The listing has to be given again in full and exactly.
#####
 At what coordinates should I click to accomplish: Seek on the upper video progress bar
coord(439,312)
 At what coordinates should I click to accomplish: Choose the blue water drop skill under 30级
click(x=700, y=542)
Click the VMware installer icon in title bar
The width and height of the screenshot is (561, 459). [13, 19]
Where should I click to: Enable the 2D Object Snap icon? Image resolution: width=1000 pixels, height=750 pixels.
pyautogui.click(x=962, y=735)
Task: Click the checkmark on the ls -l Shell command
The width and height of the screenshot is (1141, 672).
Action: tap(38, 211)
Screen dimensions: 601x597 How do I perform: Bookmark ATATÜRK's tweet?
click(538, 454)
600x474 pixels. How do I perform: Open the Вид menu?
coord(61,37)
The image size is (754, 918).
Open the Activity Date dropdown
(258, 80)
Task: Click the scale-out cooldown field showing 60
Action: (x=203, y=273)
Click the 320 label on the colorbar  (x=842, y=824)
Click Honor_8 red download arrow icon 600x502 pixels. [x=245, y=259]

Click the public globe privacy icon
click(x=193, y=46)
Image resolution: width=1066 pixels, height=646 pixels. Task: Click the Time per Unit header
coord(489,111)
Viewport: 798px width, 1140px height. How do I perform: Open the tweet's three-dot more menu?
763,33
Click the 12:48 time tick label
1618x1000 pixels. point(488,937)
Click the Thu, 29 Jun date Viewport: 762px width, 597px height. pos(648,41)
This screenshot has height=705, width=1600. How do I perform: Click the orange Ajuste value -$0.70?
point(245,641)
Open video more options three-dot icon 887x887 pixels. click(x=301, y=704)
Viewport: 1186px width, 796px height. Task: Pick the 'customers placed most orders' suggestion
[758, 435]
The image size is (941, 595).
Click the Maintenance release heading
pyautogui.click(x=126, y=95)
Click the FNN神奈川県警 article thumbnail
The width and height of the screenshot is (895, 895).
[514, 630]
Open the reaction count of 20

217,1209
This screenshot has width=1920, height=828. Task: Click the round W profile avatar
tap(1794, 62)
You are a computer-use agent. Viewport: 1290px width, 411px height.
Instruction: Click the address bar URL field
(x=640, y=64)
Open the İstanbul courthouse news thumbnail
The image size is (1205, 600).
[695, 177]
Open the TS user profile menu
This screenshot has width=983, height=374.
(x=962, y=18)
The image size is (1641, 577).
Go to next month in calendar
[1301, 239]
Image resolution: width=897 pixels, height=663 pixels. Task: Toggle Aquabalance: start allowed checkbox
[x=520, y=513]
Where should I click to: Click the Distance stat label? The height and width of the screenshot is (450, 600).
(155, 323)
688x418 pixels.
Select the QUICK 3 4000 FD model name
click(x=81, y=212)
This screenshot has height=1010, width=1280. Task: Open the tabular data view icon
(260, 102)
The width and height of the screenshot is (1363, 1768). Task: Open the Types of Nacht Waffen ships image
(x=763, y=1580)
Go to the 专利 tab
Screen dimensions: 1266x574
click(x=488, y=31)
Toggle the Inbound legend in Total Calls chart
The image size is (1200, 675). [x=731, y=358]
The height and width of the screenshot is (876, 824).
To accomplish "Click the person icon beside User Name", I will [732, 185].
#####
▶ [Finished task]:
 At what coordinates should I click to accomplish: Seek on the upper video progress bar
coord(439,312)
 At what coordinates should I click to accomplish: Choose the blue water drop skill under 30级
click(x=700, y=542)
Click the VMware installer icon in title bar
The width and height of the screenshot is (561, 459). [13, 19]
Where should I click to: Enable the 2D Object Snap icon? Image resolution: width=1000 pixels, height=750 pixels.
pyautogui.click(x=962, y=735)
Task: Click the checkmark on the ls -l Shell command
The width and height of the screenshot is (1141, 672).
Action: tap(38, 211)
Screen dimensions: 601x597 How do I perform: Bookmark ATATÜRK's tweet?
click(538, 454)
600x474 pixels. How do I perform: Open the Вид menu?
coord(61,37)
The image size is (754, 918).
Open the Activity Date dropdown
(258, 80)
Task: Click the scale-out cooldown field showing 60
Action: (x=203, y=273)
Click the 320 label on the colorbar  (x=842, y=824)
Click Honor_8 red download arrow icon 600x502 pixels. [x=245, y=259]

Click the public globe privacy icon
click(x=193, y=46)
Image resolution: width=1066 pixels, height=646 pixels. Task: Click the Time per Unit header
coord(489,111)
Viewport: 798px width, 1140px height. How do I perform: Open the tweet's three-dot more menu?
763,33
Click the 12:48 time tick label
1618x1000 pixels. point(488,937)
Click the Thu, 29 Jun date Viewport: 762px width, 597px height. pos(648,41)
This screenshot has height=705, width=1600. How do I perform: Click the orange Ajuste value -$0.70?
point(245,641)
Open video more options three-dot icon 887x887 pixels. click(x=301, y=704)
Viewport: 1186px width, 796px height. Task: Pick the 'customers placed most orders' suggestion
[758, 435]
The image size is (941, 595).
Click the Maintenance release heading
pyautogui.click(x=126, y=95)
Click the FNN神奈川県警 article thumbnail
The width and height of the screenshot is (895, 895).
[514, 630]
Open the reaction count of 20

217,1209
This screenshot has width=1920, height=828. Task: Click the round W profile avatar
tap(1794, 62)
You are a computer-use agent. Viewport: 1290px width, 411px height.
Instruction: Click the address bar URL field
(x=640, y=64)
Open the İstanbul courthouse news thumbnail
The image size is (1205, 600).
[695, 177]
Open the TS user profile menu
This screenshot has width=983, height=374.
(x=962, y=18)
The image size is (1641, 577).
Go to next month in calendar
[1301, 239]
Image resolution: width=897 pixels, height=663 pixels. Task: Toggle Aquabalance: start allowed checkbox
[x=520, y=513]
Where should I click to: Click the Distance stat label? The height and width of the screenshot is (450, 600).
(155, 323)
688x418 pixels.
Select the QUICK 3 4000 FD model name
click(x=81, y=212)
This screenshot has height=1010, width=1280. Task: Open the tabular data view icon
(260, 102)
The width and height of the screenshot is (1363, 1768). Task: Open the Types of Nacht Waffen ships image
(x=763, y=1580)
Go to the 专利 tab
Screen dimensions: 1266x574
click(x=488, y=31)
Toggle the Inbound legend in Total Calls chart
The image size is (1200, 675). [x=731, y=358]
The height and width of the screenshot is (876, 824).
To accomplish "Click the person icon beside User Name", I will [732, 185].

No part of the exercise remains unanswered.